Climate change is bringing earlier springs, which may trigger drier summers

The early arrival of spring is often cause for celebration in northern climates. But it may come at the cost of drier, hotter days in some areas in summer.

As winter wanes and leaves start to peek out from branches, trees increasingly draw water from the soil and move it into the sky — a process known as evapotranspiration. But when this greening starts earlier in the calendar year, scientists worry that more moisture could be sucked from the soil than if the season starts later.  

Now, analyses of satellite data and climate simulations show that earlier spring greening can leave soils drier in summer across much of the Northern Hemisphere. That, in turn, could lead to more frequent and intense summer heat waves, researchers report January 3 in Science Advances.

As the climate warms, scientists expect to see earlier springs and longer growing seasons. One study found that, already, the growing season in the Northern Hemisphere has been extended by about 10 days on average over the last three decades.

“More green on the ground causes evapotranspiration to go up,” says Chris Huntingford, a climate modeler at the U.K. Centre for Ecology and Hydrology in Wallingford, England. But it wasn’t clear if a local increase in water being pumped into the atmosphere due to evapotranspiration would be offset by rain falling back to Earth, or whether certain geographic areas might be more affected than others.
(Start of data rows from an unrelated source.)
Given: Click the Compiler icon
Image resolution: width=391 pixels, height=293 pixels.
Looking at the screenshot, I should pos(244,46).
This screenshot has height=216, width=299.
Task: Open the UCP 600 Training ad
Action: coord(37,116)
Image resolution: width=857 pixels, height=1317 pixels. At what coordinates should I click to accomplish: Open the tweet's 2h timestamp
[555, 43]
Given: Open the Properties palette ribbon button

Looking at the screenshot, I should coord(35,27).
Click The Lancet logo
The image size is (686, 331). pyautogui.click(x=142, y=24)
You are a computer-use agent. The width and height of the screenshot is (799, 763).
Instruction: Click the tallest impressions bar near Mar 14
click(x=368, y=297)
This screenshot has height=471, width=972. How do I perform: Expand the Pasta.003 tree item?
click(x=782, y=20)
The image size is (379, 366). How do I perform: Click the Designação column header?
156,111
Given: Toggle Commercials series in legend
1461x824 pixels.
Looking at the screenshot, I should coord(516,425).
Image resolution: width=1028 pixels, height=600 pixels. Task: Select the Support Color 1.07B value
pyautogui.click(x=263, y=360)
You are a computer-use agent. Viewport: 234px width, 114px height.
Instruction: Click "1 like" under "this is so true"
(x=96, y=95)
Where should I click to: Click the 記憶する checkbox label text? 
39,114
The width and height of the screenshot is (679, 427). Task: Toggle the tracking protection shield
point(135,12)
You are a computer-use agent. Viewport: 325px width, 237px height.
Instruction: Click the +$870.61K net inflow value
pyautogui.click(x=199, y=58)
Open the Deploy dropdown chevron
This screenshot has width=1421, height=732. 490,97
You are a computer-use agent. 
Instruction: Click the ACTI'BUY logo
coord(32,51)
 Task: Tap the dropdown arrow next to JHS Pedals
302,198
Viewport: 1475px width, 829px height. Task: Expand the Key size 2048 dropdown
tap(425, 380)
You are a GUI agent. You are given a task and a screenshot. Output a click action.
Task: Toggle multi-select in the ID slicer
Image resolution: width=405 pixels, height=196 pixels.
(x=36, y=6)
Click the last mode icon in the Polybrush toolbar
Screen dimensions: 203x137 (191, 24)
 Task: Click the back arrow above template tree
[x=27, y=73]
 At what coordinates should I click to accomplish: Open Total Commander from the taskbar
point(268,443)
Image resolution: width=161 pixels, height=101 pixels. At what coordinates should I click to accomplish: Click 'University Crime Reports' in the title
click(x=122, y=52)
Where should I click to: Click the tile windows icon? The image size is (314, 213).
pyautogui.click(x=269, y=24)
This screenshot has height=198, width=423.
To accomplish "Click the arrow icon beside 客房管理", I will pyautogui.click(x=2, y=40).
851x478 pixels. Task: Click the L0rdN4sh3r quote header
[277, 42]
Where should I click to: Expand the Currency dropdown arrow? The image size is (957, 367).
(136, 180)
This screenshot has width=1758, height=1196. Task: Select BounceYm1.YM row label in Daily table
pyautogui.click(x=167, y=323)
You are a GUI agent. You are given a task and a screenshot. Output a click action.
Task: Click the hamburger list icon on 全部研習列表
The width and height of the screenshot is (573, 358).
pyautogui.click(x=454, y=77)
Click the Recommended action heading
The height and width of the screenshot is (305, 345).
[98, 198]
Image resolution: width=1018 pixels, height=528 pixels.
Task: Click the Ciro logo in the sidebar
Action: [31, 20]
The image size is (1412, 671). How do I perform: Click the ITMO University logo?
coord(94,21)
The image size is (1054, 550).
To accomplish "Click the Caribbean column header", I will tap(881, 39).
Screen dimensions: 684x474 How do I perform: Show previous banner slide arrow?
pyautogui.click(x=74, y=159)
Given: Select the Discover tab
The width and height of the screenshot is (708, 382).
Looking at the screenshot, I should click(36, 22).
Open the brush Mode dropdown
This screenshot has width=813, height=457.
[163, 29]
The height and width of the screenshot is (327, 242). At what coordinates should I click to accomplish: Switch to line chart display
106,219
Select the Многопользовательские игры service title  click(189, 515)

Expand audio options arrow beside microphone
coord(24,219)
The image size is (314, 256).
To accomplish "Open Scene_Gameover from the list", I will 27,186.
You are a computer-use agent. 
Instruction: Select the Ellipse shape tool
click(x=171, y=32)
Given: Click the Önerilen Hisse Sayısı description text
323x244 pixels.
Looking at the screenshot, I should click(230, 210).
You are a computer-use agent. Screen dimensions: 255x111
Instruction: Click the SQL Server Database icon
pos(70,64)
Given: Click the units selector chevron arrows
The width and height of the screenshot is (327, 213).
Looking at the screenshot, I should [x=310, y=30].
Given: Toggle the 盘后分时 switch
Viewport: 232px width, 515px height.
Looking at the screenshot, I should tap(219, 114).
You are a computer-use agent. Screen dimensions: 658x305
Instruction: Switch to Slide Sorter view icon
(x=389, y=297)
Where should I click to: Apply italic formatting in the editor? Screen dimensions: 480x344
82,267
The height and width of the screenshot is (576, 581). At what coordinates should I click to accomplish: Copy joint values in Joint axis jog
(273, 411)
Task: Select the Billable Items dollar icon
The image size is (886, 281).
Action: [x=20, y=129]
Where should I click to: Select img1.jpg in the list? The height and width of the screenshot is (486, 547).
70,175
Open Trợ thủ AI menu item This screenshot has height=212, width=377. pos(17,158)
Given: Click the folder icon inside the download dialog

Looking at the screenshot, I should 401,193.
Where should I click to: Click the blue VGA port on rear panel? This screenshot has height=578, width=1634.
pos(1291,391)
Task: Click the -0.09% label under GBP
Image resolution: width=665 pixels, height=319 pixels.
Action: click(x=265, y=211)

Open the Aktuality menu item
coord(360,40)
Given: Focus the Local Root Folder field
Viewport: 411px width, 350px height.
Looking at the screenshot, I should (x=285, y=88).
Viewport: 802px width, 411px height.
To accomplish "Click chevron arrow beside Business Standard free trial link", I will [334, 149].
So Huntingford, climate researcher Xu Lian at Peking University in Beijing and their colleagues analyzed satellite data of vegetation cover and soil dryness across the Northern Hemisphere from 1982–2011. Across much, but not all, of the top half of the globe, they found that earlier spring greening was associated with soils being drier in summer than in years when spring arrived later.

The association did not hold in places dominated by croplands, such as parts of central Europe and the Great Plains in the United States that are under intense irrigation, the researchers say. Weather also may swamp these effects of an earlier spring in certain regions. Siberia, for instance, experienced many early springs without summer dryness, perhaps because weather patterns there consistently bring in excess moisture from Europe.

Soil drying can have myriad consequences, including raising local air temperatures near the Earth’s surface and triggering heat waves or making them worse (SN: 3/8/16). The researchers estimate, based on climate simulations, that soil dryness due to earlier spring greening could increase the number of extremely hot summer days for a region by nearly one day per decade, and could raise maximum temperatures there by 0.07 degrees Celsius per decade.

“That doesn’t seem like a lot, but in four or five decades, heat waves could be so strong that minor increases like this could matter,” says Sebastian Sippel, a climate scientist at ETH Zurich who was not involved in the study. The new study shows that “for almost the entire Northern Hemisphere, earlier springtime greening can significantly alter summer water content” of soils, he says.

However, the study can’t weigh the relative impact of springtime greening on soil dryness compared with other factors, like an especially hot or dry season, Sippel says.

The researchers plan to repeat the analysis for the Southern Hemisphere, to potentially determine whether earlier greening and soil dryness there might be increasing the risk of heat-associated disasters, such as wildfires.